Sabtu, 17 Januari 2015

Analisis Wacana Cerpen Batu Betina Karya Syarif Hidayatullah

Analisis Wacana Cerpen Batu Betina Karya Syarif Hidayatullah


Dengan menggunakan Cerpen Batu Betina Karya Syarif Hidayatullah, maka akan dianalisis konteks wacanayang terdapat pada peristiwa komunikasi yang ada di dalam cerpen. Berikut ini lampiran cerpen yang berjudul Batu Betina:
Ketika jari hujan kesepuluh mengetuk atap seng hingga membuat gaduh, pada saat itulah dengan bibir gemetar dan jari tangannya menarik biji kayu kedua lima, Basma berusaha bertanya pada Bapak dan ibunya.
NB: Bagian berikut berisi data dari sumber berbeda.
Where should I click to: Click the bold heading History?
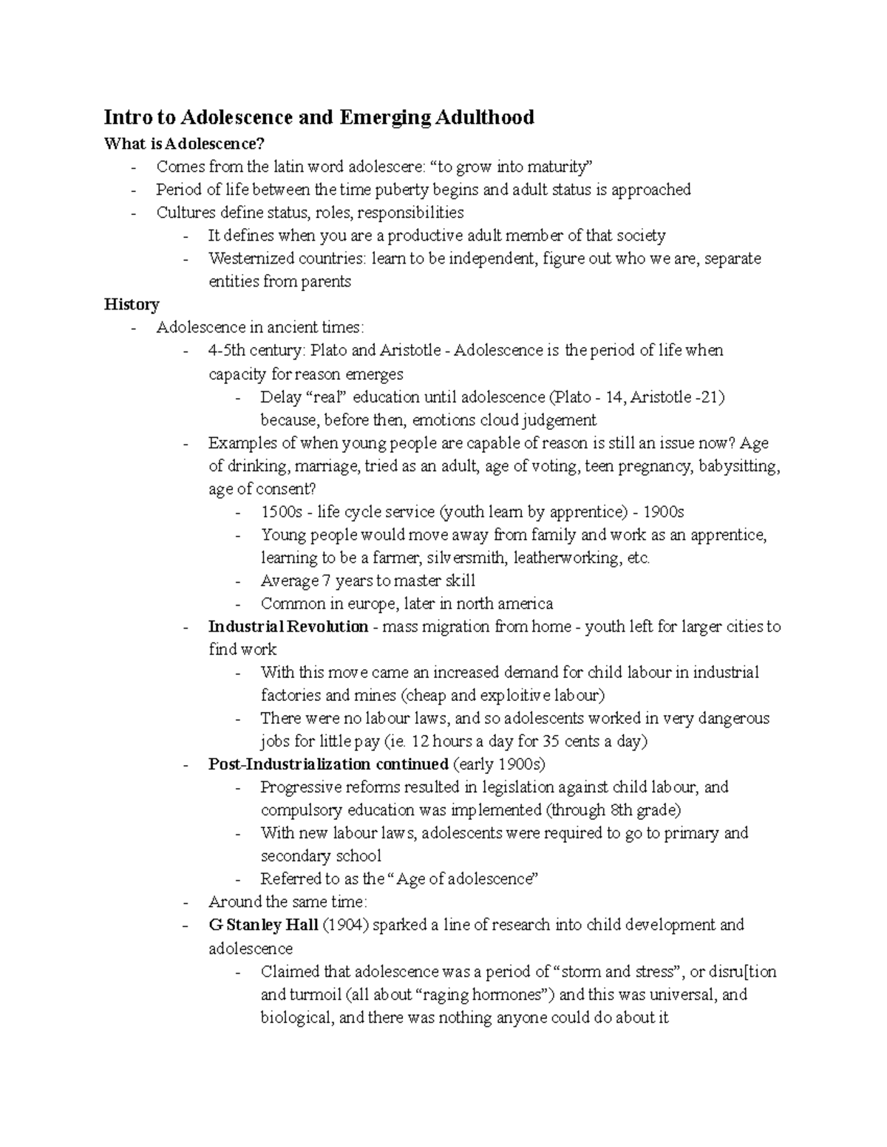pyautogui.click(x=132, y=304)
“Apa benar Ibu bekerja di warung remang – remang?”
Pertanyaan itu telah dipilihnya dari banyak pertanyaan yang menggantung di kepalanya. Ia berfikir pertanyaan itu lebih sopan dibanding pertanyaan lainnya, meski sebetulnya pertanyaan itu tentu sangat menyudutkan. Buktinya, ia melihat mata bapaknya itu terbelalak dan pada detik itu pula lelaki itu menatap istrinya,ibunya. Perempuan kurus itu, dengan baju hitam yang kini dikenakannya pun menatap suaminya itu. Mereka saling tatap dan tatapan itu bagi Basma melahirkan perasaan yang menyakitkan. Berarti benar, batinnya.
“Mengapa kamu berbicara seperti itu?” Tanya bapaknya kemudian setelah kesunyian yang memanjang. Basma melihat lelaki itu tidur di atas bangku yang terbuat dari bambu. Setiap hari bapaknya diam disitu, kecuali hendak berak, kencing dan berwudhu. Sejak kecelakaan lima tahun yang lalu, Basma tahu jika kejadian itu telah membunuhs separuh hidup bapaknya itu.
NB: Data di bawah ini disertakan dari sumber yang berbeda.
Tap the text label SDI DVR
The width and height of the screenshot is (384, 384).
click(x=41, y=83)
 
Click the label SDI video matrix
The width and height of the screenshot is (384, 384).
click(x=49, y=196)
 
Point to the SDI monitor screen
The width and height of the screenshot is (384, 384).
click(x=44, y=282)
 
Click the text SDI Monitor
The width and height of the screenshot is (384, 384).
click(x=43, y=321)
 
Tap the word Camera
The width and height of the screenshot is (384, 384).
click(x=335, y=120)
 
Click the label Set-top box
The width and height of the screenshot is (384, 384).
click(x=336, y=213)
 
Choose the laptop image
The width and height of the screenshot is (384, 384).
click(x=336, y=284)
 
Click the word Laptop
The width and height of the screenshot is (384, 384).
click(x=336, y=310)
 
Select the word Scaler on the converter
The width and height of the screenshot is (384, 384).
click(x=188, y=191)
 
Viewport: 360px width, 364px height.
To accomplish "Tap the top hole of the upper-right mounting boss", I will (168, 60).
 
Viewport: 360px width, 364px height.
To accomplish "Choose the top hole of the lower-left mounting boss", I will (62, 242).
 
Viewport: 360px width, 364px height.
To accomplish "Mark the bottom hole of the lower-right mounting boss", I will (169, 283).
Basma memetik tasbihnya kembali. Ia menarik napas. Bukan sekali dua kali ia mendengar berita itu dari jamaah masjid seusianya. Sejak lima hari lalu ia pulang dari pesantren setelah enam tahun ia menimba ilmu dan tak pulang – pulang. Mendengar kabar menjurus penghinaan iti tentulah sangat merobek hatinya.
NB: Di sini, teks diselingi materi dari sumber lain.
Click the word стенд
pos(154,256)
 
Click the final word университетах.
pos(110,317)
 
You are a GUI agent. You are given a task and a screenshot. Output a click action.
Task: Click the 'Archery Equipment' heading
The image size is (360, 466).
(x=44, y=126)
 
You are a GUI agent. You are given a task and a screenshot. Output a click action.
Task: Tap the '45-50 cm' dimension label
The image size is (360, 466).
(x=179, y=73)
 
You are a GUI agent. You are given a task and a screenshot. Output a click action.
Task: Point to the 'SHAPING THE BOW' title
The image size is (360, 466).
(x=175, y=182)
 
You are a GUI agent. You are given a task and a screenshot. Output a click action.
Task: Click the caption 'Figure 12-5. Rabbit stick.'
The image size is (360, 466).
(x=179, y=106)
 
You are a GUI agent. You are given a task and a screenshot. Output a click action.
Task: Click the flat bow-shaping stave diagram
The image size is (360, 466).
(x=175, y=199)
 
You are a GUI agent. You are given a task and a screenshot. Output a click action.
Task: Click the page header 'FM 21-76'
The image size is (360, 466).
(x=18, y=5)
“Kau berani menjadi imam? Kau pikir kau siapa? Kau tak tahu bila ibumu bekerja diwarung remang – remang, hah?” ujar seorang jamaah padanya sesaat ia menjadi imam shalat meghrib di masjid. Hampir saja ia memukuli lelaki itu, tetapi ia malu pada tasbih yang ada di genggamannya saat itu.
Celakanya, tidak hanya orang masjid yang tahu perihal itu. Bahkan pemuda pemabuk yang tak pernah sekalipun ia lihat ke masjid. Terang – terang menghinanya, saat ia menolak ajakan para pemuda itu untuk main kartu.
“Jangan sok alim kau Basma. Lihat saja kelakuan ibumu. Lonte!”
Basma pun menceritakan semua kejadian itu. Dan ia lihat bapaknya menampakkan wajah yang datar saja. Itu berarti bapaknya telah tahu semua ini,  batin Basma.
Hujan diluar masih gaduh. Angin gemuruh. Daun – daun mengaduh. Dan satu garis kilat menggaris cakrawala yang pekat. Bapaknya menyulut sebuah rokok kretek. Asap melingkar – lingkar dan berputar – putar memenuhi ruangan. Basma menatap wajauh lelaki itu.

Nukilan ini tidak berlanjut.